EXERCISE REQUIREMENTS:
1. Output the passage on food security in India from "Many regions in" to "maintaining food security.", copying it word for word.
2. In the passage on food security in India, condense the paragraph beginning "Many regions in India utilize rain-fed agriculture" into a bulleted list that keeps its main facts.
3. Write the next part of the passage on food security in India, picking up after its final sentence.

Geographic & Climate Constraints
Challenges to establishing food security are both nationwide and region specific. The imbalance of food accessibility in northeast India in comparison to southern states can also be illustrated with opposing weather patterns. For instance, favorable monsoons in summer seasons in southwest India are essential for securing water for irrigation. However, some parts of India suffer failures of monsoons with water shortages and below-average crop yields (Sagar, 2004, p. 6). 
India’s vast variety in terrain makes for differing climatic conditions. These conditions range from permanent snowfields to tropical coasts, deserts, northwest fertile plains for farming, and northeast intensively cultivated rice fields (Sagar, 2004, p. 5). Varying terrains prove extremely difficult for maintaining consistency in agricultural productivity nationwide.
Many regions in India utilize rain-fed agriculture. These areas suffer heavily during times of drought. The availability of water has consistently declined per capita since the 1950s and is projected to continue to do so well through 2020 (Sagar, 2004, p. 10). Also, farmers face pressure on increased food prices with smaller harvests and costs for irrigated production. Rain-fed agriculture areas have been pressured to exploit groundwater through implementations of seed-water technology methods (Sagar, 2004, p. 15).
India’s radically sized population is pressuring the supply of natural resources rapidly. The depletion of groundwater in areas of dry land agriculture and deteriorating soil quality in areas of surface water irrigation are severe threats to maintaining food security.
Recommendations
            The most effective means of combating climate constraints of droughts and monsoons will be an extension of irrigation facilities. Irrigation improvements would help to create grain surpluses, stabilize food prices, sustain agricultural growth, absorb labor force in rural areas, and alleviate rural poverty (Kumar, 2003, p. 16). Additionally, operating effective draining systems will be able to improve conditions of soil erosion and fertilizer application by providing more fertile land options.
A positive externality of additional irrigation mechanisms is the possibility of different avenues of employment opportunities for those living in poverty.  The majority of the poor in rural areas depend on agriculture for employment and their livelihoods. The importance of agriculture in India’s economy’s development should not go overlooked to overall development.
            The Indian government should also focus promotional efforts on water conservation throughout the nation to better deal with drought damages. There is a growing need to manage water for agriculture as recent research has shown that the future water supplies are going to fall short of the demand from different sectors if India continues to follow the same policies of water resource development and water use as in the past (Kumar, 2003, p.18). The increasing urbanization and industrialization in India’s economic growth strategy will also create greater pressure for allocating water for industrial and municipal uses (Kumar, 2003, p.18).

DATA SUPPLIED:
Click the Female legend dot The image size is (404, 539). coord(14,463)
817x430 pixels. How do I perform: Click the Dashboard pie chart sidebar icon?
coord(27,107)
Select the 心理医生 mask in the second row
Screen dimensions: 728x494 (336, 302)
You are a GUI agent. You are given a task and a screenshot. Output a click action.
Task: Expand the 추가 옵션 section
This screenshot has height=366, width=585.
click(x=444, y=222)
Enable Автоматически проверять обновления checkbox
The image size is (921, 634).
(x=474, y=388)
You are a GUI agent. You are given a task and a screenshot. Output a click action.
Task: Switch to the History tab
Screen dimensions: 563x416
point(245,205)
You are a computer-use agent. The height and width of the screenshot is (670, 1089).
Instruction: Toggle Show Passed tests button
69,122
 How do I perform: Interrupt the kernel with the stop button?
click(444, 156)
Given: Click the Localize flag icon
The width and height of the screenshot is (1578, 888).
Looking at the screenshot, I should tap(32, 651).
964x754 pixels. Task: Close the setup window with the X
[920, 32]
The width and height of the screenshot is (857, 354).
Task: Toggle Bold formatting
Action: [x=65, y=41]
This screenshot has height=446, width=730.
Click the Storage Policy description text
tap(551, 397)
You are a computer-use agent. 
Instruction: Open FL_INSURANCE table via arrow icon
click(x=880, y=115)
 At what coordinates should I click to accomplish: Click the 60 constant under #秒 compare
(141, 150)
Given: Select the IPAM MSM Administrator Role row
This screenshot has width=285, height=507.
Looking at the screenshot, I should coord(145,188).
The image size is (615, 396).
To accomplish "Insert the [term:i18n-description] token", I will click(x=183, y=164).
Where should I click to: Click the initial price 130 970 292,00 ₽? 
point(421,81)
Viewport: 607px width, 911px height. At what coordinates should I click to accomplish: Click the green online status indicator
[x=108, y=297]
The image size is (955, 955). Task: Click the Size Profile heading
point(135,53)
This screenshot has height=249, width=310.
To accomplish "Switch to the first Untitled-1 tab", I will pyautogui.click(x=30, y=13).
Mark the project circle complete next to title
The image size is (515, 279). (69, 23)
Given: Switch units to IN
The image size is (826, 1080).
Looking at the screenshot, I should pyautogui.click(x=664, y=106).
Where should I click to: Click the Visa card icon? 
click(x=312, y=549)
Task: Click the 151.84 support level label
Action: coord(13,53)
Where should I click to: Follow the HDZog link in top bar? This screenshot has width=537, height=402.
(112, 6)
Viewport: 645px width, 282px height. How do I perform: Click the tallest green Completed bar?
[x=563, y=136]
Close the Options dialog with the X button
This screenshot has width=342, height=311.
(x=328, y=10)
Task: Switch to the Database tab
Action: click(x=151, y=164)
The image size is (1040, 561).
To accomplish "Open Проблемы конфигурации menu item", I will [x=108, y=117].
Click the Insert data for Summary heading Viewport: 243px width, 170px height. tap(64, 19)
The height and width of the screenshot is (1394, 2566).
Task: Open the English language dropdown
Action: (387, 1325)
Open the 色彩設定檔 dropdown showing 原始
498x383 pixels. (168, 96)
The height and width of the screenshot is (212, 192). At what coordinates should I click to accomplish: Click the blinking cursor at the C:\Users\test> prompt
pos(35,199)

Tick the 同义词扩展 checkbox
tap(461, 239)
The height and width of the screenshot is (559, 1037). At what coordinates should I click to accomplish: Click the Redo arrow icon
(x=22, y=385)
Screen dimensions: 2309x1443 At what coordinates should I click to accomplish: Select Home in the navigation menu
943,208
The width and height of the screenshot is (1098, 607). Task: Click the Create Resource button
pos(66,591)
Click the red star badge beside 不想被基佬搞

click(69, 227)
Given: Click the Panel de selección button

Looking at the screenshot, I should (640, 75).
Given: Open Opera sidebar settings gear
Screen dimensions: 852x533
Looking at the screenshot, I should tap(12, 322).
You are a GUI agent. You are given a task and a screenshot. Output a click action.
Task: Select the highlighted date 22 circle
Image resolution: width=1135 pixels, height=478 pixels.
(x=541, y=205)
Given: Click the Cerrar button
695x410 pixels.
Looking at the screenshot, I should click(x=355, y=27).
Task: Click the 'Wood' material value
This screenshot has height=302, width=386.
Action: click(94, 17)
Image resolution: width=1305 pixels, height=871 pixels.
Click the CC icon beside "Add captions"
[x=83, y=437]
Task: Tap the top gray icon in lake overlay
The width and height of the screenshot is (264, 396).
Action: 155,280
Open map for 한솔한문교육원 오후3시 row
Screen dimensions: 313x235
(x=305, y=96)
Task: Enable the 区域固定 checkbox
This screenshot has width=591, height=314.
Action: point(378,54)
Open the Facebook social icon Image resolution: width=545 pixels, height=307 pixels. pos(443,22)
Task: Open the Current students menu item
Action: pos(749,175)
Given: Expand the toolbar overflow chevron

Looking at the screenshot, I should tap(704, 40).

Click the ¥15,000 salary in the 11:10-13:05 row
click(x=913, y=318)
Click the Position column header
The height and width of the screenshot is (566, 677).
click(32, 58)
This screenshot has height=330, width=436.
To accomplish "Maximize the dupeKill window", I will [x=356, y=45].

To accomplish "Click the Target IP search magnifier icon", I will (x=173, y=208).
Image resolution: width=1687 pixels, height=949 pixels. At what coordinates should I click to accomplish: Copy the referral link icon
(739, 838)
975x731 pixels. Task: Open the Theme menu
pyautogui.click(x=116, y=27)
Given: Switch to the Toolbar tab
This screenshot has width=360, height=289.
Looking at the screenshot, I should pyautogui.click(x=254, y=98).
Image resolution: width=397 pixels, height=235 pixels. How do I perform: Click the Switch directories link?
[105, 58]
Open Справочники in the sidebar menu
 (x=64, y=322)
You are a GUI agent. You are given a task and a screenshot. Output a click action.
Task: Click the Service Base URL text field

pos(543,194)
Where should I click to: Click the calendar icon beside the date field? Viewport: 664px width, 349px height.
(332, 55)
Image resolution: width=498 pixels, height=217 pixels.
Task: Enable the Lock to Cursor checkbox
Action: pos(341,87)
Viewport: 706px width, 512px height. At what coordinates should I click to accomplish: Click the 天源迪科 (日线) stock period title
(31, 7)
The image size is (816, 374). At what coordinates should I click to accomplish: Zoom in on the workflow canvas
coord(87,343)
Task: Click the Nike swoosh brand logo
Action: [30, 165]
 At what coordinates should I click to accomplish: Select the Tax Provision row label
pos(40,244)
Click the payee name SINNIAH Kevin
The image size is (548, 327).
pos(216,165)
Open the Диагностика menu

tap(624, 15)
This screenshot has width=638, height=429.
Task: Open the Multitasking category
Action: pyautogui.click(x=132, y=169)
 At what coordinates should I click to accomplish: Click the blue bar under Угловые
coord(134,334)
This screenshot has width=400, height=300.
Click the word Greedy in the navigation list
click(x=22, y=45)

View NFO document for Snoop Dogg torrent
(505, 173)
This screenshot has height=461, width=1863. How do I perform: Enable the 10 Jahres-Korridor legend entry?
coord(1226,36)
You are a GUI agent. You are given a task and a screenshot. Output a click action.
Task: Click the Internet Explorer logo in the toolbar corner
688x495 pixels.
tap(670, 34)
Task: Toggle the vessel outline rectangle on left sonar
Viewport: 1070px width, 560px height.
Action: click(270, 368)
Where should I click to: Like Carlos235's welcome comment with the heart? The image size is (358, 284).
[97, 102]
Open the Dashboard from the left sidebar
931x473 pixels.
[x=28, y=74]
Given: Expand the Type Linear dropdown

RESULTS:
1.
Many regions in India utilize rain-fed agriculture. These areas suffer heavily during times of drought. The availability of water has consistently declined per capita since the 1950s and is projected to continue to do so well through 2020 (Sagar, 2004, p. 10). Also, farmers face pressure on increased food prices with smaller harvests and costs for irrigated production. Rain-fed agriculture areas have been pressured to exploit groundwater through implementations of seed-water technology methods (Sagar, 2004, p. 15).
India’s radically sized population is pressuring the supply of natural resources rapidly. The depletion of groundwater in areas of dry land agriculture and deteriorating soil quality in areas of surface water irrigation are severe threats to maintaining food security.

2.
- Many regions of India rely on rain-fed agriculture and suffer heavily during droughts.
- Per capita water availability has declined steadily since the 1950s and is projected to keep declining through 2020 (Sagar, 2004, p. 10).
- Farmers face pressure from higher food prices, smaller harvests and the costs of irrigated production.
- Rain-fed areas have been pressured to exploit groundwater through seed-water technology methods (Sagar, 2004, p. 15).

3.
 Policy reforms should be enacted for more efficient use of irrigation water regarding water pricing and ways to alleviate decentralized water management. Under the current pricing system for electricity in the farm sector, conventional water saving technologies only favor the rich and ignore a large percentage of Indian farmers (Kumar, 2004, p.30). Implementing nationally centralized efforts for water conservation and usage will provide a more balanced environment for the development of agricultural sectors across the nation. Adequate storage facilities for produce should also be implemented to avoid post-harvest losses for farmers.
Promoting infrastructural advancements for more open communication will foster the transition from hoarded technology benefits to a centralized sharing network in the industry. For instance, several southern states have implemented integrated pest management (IPM) programs. Other advancements including the incorporation of large networks of shallow tube well systems for irrigating rice has helped to produce record levels of harvest and efficient storage capabilities (Basu, 2006, p. 86).  However, increased levels of productivity cannot be witnessed across the entire nation as isolated states fail to communicate regularly.
Institutional Constraints
The predominant force behind India’s economic growth lies in the software and information technology sectors. However, in the process it has neglected the development of agriculture and importance of food security. Combining the success with information and communication systems with the agricultural sector should be of high importance for India as the agriculture sector accounts for twenty-four percent of its gross domestic product (GDP). (Rao, 2006, p. 491). Agriculture also employs nearly fifty-seven percent of the country’s workforce and a strong multiplier effect across India’s entire economy (Rao, 2006, p. 491).
Statistically, as economic development takes place, the income elasticity of demand for food will rise (Basu, 2006, p. 92). The Indian government failed to direct proportions of newly generated income from its growing economy back into food-grain production. If the government had done this, the agriculture industry would have been better equipped for the shift of the population consuming better food and more of it.
The absence of systematic planning for agricultural development from the Indian government is a large driving force behind the lack of productivity, low rural incomes, and the inability to grow to complement India’s increasing population. India’s current system offers a long and discontinuous supply chain, inadequate policy support, limited infrastructure for storage, transportation, and marketing of agricultural produce, and inefficient knowledge flows which have constrained agricultural development (Rao, 2006, p. 500).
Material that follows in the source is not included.